Smock mill in the Netherlands

Meerswal is a smock mill in Lollum, Friesland, Netherlands which was built in 1903. The mill has been restored to working order and held is reserve for use in times of emergency. It is listed as a Rijksmonument, number 39364.

==History==

The first mill on this site was built in 1818. It burnt down in 1902. Meerswal was built in 1903. It drained the Rûgelollum polder, which covers 1570 ha. On 3 November 1970, the sails and windshaft were blown out of the mill in a storm. A 24V electric motor powered by batteries was installed in the mill to drive the Archimedes' screw. On 21 June 1977, the mill was sold to Stichting De Fryske Mole (Frisian Mills Foundation). Meerswal was restored in 1978-79 by millwright Westra of Franeker. At that time, Common sails were fitted. The mill was refitted with Patent sails at a later date. In 1994, millwright Hiemstra of Tzummarum replaced the Archimedes' screw and restored the watercourses. In 2006, the mill was officially listed by Wetterskip Fryslân as being held in reserve for use in times of emergency.

==Description==

Meerswal is what the Dutch describe as a Grondzeiler.

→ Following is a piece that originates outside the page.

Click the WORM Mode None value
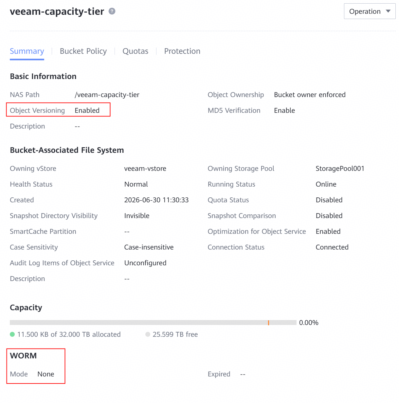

It is a three-storey smock mill on a single-storey base. There is no stage, the sails reaching almost to ground level. The mill is winded by tailpole and winch. The smock and cap are thatched. The sails are Patent sails. They have a span of 22.00 m. The sails are carried on a cast-iron windshaft. which was cast by Prins van Oranje, The Hague, South Holland in 1892. This was originally installed in the saw mill De Haan (The Rooster), Franeker. It was fitted to Meerswal after De Haan was dismantled in 1912. The windshaft also carries the brake wheel which has 57 cogs. This drives the wallower (29 cogs) at the top of the upright shaft. At the bottom of the upright shaft the crown wheel, which has 42 cogs drives a gearwheel with 37 cogs on the axle of the Archimedes' screw. A spur wheel with 63 cogs on the upright shaft is driven by a lantern pinion with 19 staves which receives the belt drive from the battery driven electric motor. The axle of the Archimedes' screw is 490 mm diameter. The screw is 1.68 m diameter. It is inclined at 22½°. Each revolution of the screw lifts 1255 L of water.

==Public access==
Meerswal is normally open to the public on a Saturday. The mill is also open by appointment.